TOP Communist Party leaders have agreed that Premier Li Peng will replace Qiao Shi as chairman of China's parliament next year, when Mr Qiao steps down to head the party's anti-graft watchdog.

Sources in Beijing said that as a meeting of leaders at the seaside resort of Beidaihe wound down, news had begun spreading about a leadership reshuffle at the 15th party congress, due to be held in mid-September.

Among the news was that Mr Qiao _ now number three in the leadership rankings _ had finally agreed to give up his chairmanship of the National People's Congress to Mr Li who, under the constitution, has to step down at the end of his term.

``This is to carry out Deng Xiaoping's will to keep intact the post-Deng central leadership with Jiang Zemin and Li Peng as the chief heads,'' a source said.

``Under such circumstances, Li has to have a government post.''

It has been widely reported that China's economic tsar, Zhu Rongji, will succeed Mr Li as premier.

Sources said that Mr Qiao would take charge of the party's Central Commission for Disciplinary Commission (CCDC), the country's top anti-corruption watchdog.

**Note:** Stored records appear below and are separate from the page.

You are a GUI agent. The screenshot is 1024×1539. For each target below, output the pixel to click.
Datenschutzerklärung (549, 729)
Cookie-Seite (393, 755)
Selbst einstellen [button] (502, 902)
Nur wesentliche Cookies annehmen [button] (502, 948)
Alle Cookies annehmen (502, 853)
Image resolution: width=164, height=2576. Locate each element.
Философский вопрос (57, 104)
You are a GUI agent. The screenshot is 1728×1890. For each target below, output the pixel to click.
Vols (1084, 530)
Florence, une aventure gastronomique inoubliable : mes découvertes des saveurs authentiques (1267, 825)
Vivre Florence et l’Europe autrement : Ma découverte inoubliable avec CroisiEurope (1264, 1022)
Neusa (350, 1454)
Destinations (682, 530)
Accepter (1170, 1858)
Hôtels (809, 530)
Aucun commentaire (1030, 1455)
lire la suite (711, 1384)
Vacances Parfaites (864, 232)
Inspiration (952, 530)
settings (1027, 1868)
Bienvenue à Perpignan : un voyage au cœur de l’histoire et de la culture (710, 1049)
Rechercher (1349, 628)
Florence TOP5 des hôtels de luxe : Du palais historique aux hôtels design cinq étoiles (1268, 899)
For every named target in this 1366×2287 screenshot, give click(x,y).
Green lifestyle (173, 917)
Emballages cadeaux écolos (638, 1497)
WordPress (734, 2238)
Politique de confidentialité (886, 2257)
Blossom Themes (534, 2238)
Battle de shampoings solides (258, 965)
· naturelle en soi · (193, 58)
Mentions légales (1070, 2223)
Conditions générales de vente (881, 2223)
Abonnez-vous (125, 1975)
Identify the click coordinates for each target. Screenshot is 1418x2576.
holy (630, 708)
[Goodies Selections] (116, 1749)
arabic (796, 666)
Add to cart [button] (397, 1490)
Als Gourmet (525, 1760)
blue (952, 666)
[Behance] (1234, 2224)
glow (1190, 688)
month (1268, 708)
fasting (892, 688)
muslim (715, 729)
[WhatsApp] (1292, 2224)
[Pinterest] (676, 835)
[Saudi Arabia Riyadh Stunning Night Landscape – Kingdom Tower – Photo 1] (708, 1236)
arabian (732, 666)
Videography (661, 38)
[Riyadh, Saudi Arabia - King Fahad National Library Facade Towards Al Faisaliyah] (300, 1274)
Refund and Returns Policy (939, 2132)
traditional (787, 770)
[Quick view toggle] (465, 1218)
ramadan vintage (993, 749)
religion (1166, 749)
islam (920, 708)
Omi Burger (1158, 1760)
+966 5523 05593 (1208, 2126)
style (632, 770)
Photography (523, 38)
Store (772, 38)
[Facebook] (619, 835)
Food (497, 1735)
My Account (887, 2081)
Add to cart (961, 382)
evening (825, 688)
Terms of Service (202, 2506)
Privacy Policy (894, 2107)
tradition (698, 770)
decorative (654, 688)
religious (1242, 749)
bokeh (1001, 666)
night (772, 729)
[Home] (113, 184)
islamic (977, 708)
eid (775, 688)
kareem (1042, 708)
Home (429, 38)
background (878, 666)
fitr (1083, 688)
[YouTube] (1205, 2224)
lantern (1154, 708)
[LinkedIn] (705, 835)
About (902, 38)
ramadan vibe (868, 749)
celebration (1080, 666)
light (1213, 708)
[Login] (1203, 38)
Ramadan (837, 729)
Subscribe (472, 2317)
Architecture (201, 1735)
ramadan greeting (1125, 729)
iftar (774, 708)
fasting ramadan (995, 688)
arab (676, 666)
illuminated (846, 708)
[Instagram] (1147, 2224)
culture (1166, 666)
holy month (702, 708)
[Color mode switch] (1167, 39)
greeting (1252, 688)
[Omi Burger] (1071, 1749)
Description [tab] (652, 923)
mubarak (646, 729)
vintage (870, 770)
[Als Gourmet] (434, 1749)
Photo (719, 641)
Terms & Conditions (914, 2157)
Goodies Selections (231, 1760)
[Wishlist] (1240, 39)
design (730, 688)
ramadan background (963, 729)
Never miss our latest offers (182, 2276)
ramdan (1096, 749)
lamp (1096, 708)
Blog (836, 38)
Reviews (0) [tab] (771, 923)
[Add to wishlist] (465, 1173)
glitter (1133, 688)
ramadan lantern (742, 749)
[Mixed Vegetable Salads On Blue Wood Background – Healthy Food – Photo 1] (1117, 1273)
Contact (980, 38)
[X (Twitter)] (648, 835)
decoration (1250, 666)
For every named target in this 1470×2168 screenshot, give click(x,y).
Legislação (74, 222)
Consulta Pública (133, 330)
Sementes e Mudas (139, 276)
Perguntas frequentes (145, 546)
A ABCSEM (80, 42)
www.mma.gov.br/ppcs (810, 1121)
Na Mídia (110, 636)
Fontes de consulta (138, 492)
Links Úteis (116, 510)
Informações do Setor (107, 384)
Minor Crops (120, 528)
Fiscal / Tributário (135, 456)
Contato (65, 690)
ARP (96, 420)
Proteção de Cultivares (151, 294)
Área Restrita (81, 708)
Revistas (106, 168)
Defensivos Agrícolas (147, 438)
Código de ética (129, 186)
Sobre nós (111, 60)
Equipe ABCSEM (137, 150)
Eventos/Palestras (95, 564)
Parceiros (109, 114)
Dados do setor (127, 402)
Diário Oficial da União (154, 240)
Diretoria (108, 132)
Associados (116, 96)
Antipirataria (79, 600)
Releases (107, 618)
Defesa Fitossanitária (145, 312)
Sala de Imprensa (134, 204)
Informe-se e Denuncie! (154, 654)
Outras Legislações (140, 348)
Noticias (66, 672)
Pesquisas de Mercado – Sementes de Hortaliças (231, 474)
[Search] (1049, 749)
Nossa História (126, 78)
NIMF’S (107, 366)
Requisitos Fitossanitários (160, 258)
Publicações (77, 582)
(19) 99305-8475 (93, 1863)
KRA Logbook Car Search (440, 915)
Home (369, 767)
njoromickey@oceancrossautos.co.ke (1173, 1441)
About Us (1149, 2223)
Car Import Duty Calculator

China analysts said the move showed Beijing would attach greater importance to the struggle against rampant official corruption.

The graft plague has been described by President Jiang Zemin as an issue that will determine the life or death of the Communist Party in China.

The current head of the CCDC is Wei Jianxing, a Politburo member who replaced Chen Xitong as Beijing municipal party chief two years ago when Mr Chen was put under investigation for his role in the largest corruption scandal in the history of communist China.

The corruption case of Mr Chen _ at the time also a Politburo member _ was awkward because the head of the graft-busting body, Mr Wei, was lower in the party hierarchy than the man he was investigating.

Analysts said that by appointing Mr Qiao as head of the CCDC, Beijing apparently wanted the body to become more powerful and more effective.

Before Mr Wei's appointment, the CCDC had always been headed by someone more senior in the party.

From 1987 to 1992, Mr Qiao worked as a Politburo Standing Committee member and was secretary of the CCDC.

Between 1978 and 1987, the CCDC was headed by the late Chinese leader Chen Yun.

Chen's seniority in the Communist Party hierarchy was on par with that of Deng. Chen died in early 1996.